Dataset items:
◇ ◇ ◇ ◇ ◇ ◇ ◇

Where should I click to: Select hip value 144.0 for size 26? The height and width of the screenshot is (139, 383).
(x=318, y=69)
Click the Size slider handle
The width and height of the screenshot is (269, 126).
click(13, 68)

◇ ◇ ◇ ◇ ◇ ◇ ◇

Copy out each entry above with no deviation.

EXPECTED OUTPUT:
Where should I click to: Select hip value 144.0 for size 26? The height and width of the screenshot is (139, 383).
(x=318, y=69)
Click the Size slider handle
The width and height of the screenshot is (269, 126).
click(13, 68)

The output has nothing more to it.